表：不同濃度瓊脂糖凝膠分離DNA片段的范圍

1. 制備0.8%凝膠：一般用于Southern雜交的電泳膠取0.8%。

2.  電泳：電泳樣品中加入6×Loading 緩沖液，混勻后上樣，留一或兩泳道加DNA Marker。1-2V/cm，DNA從負極泳向正極。電泳至溴酚藍指示劑接近凝膠另一端時，停止電泳。取出凝膠，紫外燈下觀察電泳效果。在膠的一邊放置一把刻度尺，拍攝照片。正常電泳圖譜呈現一連續的涂抹帶，照片攝入刻度尺是為了以后判斷信號帶的位置，以確定被雜交的DNA長度。

四、轉膜

轉膜就是將瓊脂糖凝膠中的DNA 轉移到硝酸纖維膜（NC膜）或尼龍膜上，形成固相DNA。
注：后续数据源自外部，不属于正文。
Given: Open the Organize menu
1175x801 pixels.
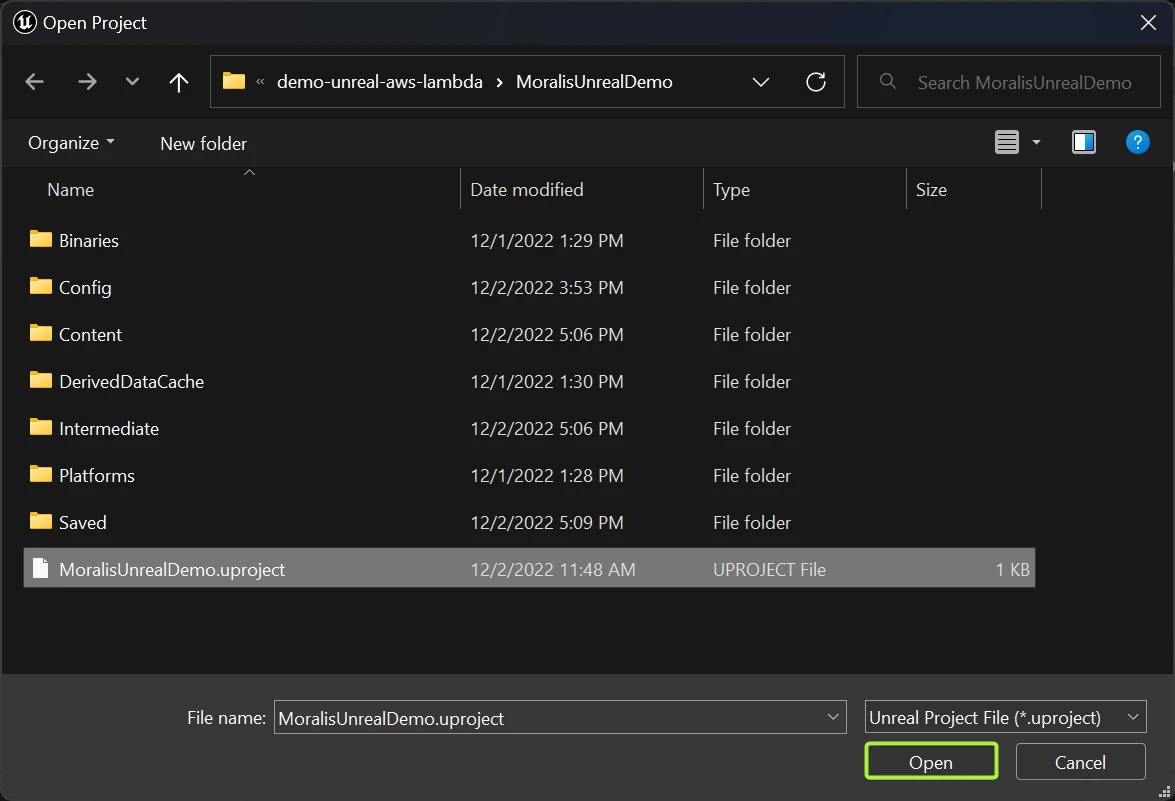Looking at the screenshot, I should tap(70, 143).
轉移的目的是使固相DNA與液相的探針進行雜交。轉膜時可根據不同需要選擇不同的固相支持物用于雜交。。常用的轉移方法有鹽橋法、真空法和電轉移法。

五、探針標記

進行Southern 雜交的探針一般用放射性物質標記.而探針的標記方法有隨機引物法、切口平移法和末端標記法，有一些試劑盒可供選擇，操作也很簡單。

例：

1. 取25-50ng模板DNA于0.5ml離心管中，100℃變性5min，立即置冰浴。

2. 在另一個0.5ml離心管中加入：

Labeling 5×buffer   （含有隨機引物）                              10μl
dNTPmix  (含 dCTP、dGTP、dTTP 各 0.5mM)                               2μl
BSA（小牛血清白蛋白）                                          2μl
[a-32P]dATP                                                          3μl
Klenow酶                                                             5U

3. 將變性模板DNA加入到上管中，加ddH2O至50μl，混勻。室溫或37℃ 1hr。

4. 加50μl 終止緩沖液終止反應。

標記后的探針可以直接使用或過柱純化后使用。

六、雜交

Southern 雜交一般采取的是液-固雜交方式，即探針為液相，被雜交DNA為固相。雜交發生于一定條件的溶液（雜交液）中并需要一定的溫度，可以用雜交瓶或雜交袋并使液體不斷的在膜上流動。雜交液可以自制或從公司購買，不同的雜交液配方相差較大，雜交溫度也不同。下面給出的為一雜交液配方：

PEG 6000 10%；SDS 0.5%；6×SSC；50%甲酰胺。該雜交液的雜交溫度為42℃。

1. 預雜交

NC膜浸入2×SSC中5min，在雜交瓶中加入雜交液（8cm×8 cm的膜加5ml即可），將膜的背面貼緊雜交瓶壁，正面朝向雜交液。放入42℃雜交爐中，使雜交體系升到42℃。取經超聲粉碎的鮭魚精DNA（已溶解在水或TE中）100℃加熱變性5min，迅速加到雜交瓶中，使其濃度達到100μg/ml。繼續雜交4hour。鮭魚精DNA的作用是封閉NC膜上沒有DNA轉移的位點，降低雜交背景、提高雜交特異性。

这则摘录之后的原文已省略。